Your instructions
Every line of the entries with the word "computer" in it should be shown.

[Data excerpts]
**********
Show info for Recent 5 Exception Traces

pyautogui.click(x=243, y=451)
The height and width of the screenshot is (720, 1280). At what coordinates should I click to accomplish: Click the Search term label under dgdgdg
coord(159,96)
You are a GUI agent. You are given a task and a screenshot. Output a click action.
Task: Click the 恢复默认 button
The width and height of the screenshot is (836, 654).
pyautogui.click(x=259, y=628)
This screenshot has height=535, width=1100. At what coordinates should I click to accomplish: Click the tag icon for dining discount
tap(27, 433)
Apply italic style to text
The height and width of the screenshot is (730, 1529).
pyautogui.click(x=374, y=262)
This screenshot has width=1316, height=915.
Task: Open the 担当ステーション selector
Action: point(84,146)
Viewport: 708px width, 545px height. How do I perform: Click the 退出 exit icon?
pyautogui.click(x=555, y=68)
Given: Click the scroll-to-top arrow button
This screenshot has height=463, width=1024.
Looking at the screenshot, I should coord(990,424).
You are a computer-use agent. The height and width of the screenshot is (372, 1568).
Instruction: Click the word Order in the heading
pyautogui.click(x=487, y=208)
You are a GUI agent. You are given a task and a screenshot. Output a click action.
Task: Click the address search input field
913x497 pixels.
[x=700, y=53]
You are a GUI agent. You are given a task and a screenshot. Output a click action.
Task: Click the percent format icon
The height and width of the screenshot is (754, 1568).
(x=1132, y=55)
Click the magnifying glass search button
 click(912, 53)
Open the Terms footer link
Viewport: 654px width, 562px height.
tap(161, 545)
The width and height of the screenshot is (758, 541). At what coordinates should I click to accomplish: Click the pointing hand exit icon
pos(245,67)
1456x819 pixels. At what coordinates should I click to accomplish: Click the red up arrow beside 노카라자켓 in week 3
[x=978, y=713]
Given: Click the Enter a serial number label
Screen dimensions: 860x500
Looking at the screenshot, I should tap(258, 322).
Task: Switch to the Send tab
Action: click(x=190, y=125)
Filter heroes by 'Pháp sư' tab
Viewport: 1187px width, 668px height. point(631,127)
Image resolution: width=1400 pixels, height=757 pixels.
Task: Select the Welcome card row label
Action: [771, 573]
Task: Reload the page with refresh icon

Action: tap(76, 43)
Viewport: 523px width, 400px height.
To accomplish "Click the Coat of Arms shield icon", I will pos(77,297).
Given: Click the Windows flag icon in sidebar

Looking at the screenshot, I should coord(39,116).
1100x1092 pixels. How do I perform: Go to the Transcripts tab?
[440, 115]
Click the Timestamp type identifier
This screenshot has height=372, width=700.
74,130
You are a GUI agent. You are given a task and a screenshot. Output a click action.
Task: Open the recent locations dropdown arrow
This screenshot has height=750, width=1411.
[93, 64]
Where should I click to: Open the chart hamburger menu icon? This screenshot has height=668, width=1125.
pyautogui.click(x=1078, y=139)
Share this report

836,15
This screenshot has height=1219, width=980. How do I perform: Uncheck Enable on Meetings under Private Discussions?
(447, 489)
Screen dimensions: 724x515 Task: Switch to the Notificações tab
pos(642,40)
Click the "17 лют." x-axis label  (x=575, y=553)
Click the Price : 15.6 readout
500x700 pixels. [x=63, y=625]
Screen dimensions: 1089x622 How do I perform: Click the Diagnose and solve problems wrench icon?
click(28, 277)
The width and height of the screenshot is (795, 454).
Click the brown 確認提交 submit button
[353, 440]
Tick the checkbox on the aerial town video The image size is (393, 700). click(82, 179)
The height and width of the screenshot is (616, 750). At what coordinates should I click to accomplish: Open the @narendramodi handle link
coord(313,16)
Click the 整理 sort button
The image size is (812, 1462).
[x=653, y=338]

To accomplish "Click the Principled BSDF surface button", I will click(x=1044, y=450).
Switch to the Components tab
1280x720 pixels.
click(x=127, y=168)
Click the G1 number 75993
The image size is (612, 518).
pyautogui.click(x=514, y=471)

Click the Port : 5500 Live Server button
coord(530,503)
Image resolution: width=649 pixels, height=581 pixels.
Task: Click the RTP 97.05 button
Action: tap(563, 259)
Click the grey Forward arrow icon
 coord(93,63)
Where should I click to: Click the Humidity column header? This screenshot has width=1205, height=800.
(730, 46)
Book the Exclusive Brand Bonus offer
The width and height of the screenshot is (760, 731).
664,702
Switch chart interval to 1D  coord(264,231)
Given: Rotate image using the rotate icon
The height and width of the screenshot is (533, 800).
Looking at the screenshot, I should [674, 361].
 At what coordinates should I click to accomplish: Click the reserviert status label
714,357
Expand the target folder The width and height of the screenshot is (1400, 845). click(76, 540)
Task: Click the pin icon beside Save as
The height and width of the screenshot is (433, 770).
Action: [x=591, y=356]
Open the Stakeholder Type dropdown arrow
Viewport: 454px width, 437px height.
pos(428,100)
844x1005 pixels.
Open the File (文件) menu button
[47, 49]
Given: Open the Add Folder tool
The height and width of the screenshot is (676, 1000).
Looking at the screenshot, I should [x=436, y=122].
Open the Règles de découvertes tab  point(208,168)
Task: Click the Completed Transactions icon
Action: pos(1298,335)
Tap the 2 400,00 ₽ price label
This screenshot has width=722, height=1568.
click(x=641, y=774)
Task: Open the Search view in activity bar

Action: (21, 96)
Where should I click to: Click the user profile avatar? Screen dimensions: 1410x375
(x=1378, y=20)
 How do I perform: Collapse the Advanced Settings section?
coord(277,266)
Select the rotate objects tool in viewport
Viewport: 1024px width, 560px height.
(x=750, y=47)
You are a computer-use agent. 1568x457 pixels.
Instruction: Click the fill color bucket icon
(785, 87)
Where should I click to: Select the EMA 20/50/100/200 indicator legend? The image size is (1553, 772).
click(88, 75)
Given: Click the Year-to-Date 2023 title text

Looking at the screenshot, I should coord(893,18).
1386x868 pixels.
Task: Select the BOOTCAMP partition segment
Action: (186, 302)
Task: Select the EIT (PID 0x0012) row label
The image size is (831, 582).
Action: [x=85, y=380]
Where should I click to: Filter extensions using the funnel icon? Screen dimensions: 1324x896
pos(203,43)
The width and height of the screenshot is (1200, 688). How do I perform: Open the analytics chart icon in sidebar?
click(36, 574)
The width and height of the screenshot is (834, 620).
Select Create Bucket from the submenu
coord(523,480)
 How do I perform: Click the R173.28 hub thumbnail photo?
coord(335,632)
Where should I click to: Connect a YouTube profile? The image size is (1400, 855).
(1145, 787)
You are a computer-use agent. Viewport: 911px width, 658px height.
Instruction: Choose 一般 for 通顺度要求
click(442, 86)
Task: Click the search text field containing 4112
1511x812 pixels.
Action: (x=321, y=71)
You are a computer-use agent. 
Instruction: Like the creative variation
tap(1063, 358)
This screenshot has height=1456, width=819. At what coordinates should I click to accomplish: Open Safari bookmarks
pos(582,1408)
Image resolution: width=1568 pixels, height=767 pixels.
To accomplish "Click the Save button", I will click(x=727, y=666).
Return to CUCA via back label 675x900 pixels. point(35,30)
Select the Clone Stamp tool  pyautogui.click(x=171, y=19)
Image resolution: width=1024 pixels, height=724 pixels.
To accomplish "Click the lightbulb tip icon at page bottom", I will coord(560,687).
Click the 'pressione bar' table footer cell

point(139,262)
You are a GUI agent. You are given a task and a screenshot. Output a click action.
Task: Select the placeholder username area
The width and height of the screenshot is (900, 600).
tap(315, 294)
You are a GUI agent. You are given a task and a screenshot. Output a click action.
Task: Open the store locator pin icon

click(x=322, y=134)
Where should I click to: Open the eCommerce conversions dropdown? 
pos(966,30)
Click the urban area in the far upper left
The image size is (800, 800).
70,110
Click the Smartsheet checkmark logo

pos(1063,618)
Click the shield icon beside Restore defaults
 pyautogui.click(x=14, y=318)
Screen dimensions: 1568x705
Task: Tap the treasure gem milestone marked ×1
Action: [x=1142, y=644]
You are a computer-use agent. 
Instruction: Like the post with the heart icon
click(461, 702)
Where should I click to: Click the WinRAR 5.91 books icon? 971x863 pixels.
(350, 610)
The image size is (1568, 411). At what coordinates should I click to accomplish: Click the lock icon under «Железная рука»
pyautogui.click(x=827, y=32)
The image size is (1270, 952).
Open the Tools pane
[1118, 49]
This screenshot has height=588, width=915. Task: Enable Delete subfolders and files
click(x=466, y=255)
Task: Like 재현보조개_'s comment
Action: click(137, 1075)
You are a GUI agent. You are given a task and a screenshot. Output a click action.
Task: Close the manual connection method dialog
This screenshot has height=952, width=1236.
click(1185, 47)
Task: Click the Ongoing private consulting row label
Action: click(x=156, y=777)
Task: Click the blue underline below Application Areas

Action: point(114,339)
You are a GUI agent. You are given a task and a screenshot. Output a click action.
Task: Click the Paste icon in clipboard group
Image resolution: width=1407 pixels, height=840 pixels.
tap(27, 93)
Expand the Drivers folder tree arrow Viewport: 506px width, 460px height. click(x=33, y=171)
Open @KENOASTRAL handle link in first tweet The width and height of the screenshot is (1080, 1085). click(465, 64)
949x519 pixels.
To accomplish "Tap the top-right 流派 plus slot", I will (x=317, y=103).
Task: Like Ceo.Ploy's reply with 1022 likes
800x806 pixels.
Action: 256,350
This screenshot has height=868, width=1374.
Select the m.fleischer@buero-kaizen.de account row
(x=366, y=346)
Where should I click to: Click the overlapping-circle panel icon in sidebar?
**********
Task answer
You are a computer-use agent. The height and width of the screenshot is (372, 1568).
You are a computer-use agent. 1568x457 pixels.
You are a computer-use agent. Viewport: 911px width, 658px height.
You are a computer-use agent. 
You are a computer-use agent. 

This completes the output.